*SOURCE MATERIAL:*
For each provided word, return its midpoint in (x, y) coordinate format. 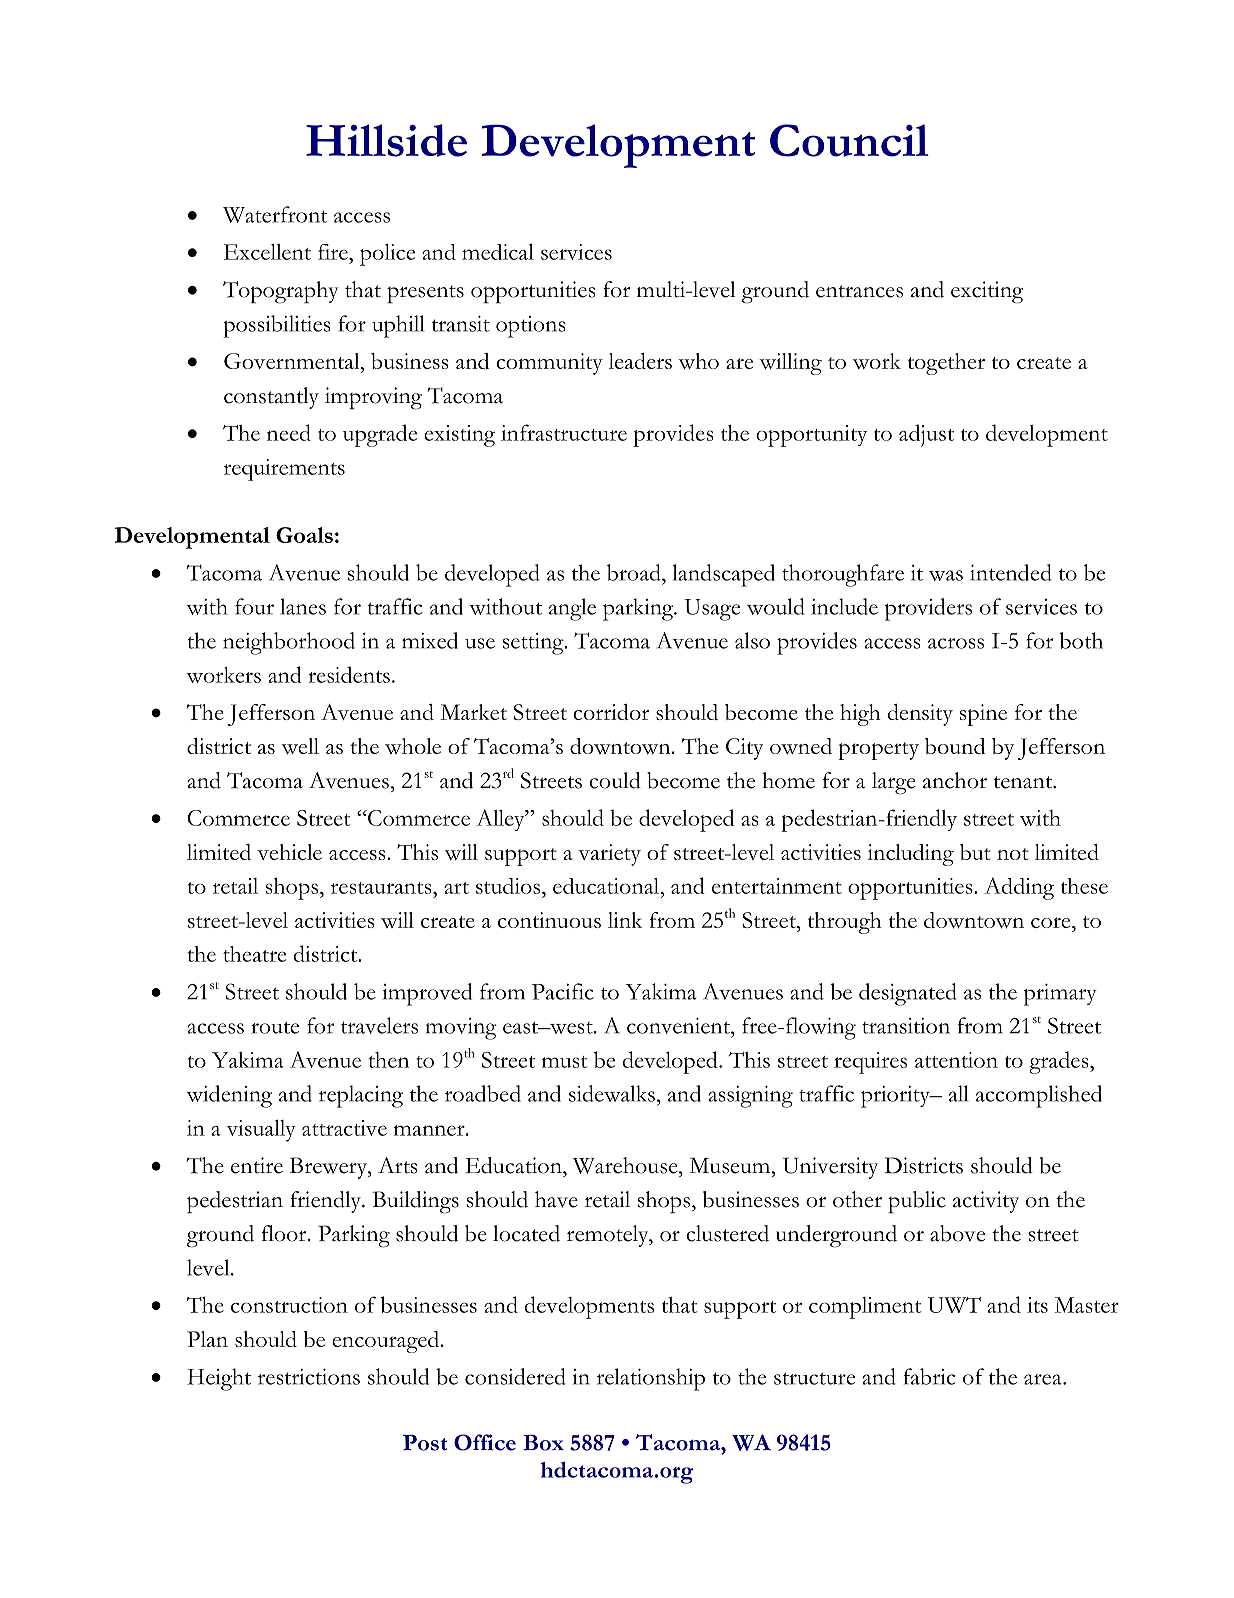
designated (908, 994)
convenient (679, 1026)
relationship (651, 1379)
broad (635, 572)
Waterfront (275, 214)
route (275, 1027)
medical (498, 252)
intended (1011, 572)
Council (849, 140)
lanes (303, 606)
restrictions (309, 1377)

*TASK TO COMPLETE:* Arrange the records from the line holding "broad (635, 572)" through the last record, inclusive, as a two-column CSV with the header row term,location. Put one row per record, with its text and its answer each in a single quoted field and any line breaks replaced by spaces.

*EXERCISE OUTPUT:*
term,location
"broad","(635, 572)"
"Waterfront","(275, 214)"
"route","(275, 1027)"
"medical","(498, 252)"
"intended","(1011, 572)"
"Council","(849, 140)"
"lanes","(303, 606)"
"restrictions","(309, 1377)"